What bothers me about this is not that I’m eating meat per se — as I talked about in my post about why I was a pro-choice vegetarian, I’m no longer categorically opposed to the slaughter of animals for food — but that my decision to go back to eating meat was based more on convenience than on careful examination of the facts, and that I’ve taken almost no time to educate myself about what goes on at the slaughterhouses of the meat distributors I support.
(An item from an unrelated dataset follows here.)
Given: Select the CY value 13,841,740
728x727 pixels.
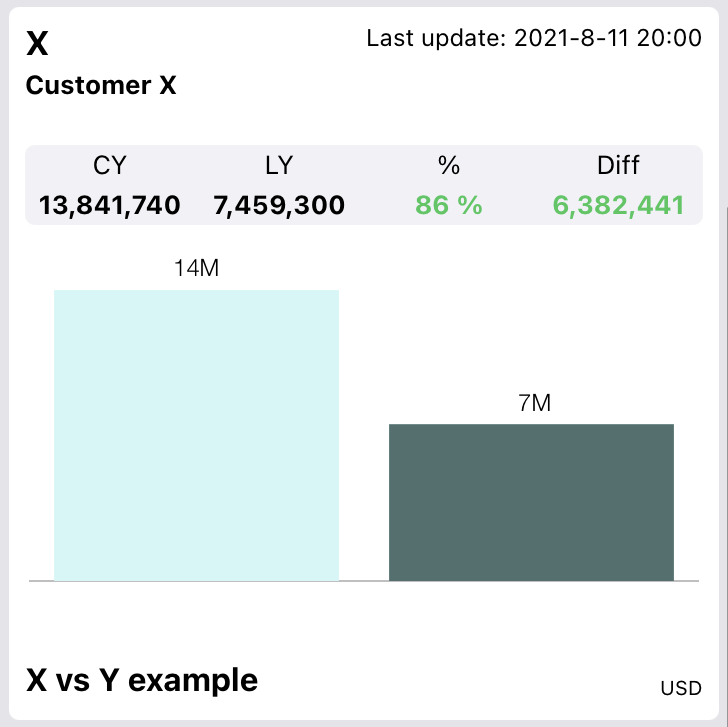Looking at the screenshot, I should tap(110, 206).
Maybe it’s all fine — maybe the burger I ate at Wendy’s or the rotisserie chicken I bought at the grocery store came from animals who were treated well and killed quickly and humanely…or maybe the animals lived painful lives under hideous conditions and were slaughtered in a way that I’d find unconscionable. The problem is that I wouldn’t know. Because I haven’t wanted to know. Because doing a bunch of research about slaughterhouse practices would be depressing and time consuming and one more thing on my already overloaded to-do list, and if I found bad news I don’t know how I’d go about modifying my family’s diet anyway. As I’ve talked about before, sometimes when the search for truth gets inconvenient it’s easiest to just stop asking questions and do whatever makes your problems go away.
So that’s where I am: I eat meat, I feed my family meat, but I’m not entirely comfortable with it. I’m suspicious of my own lack of desire to get full information on this subject, yet I also don’t want to vilify all large-scale meat packing plants since the cheap meat they provide is a critical source of nutrition for low-income families.
I bring this up not because I have any great answers (obviously) but because I want to get advice from you guys: Does anyone else struggle with this issue? Anyone have any solutions for making sure that the meat you buy is humanely raised without breaking the budget? I look forward to hearing your thoughts.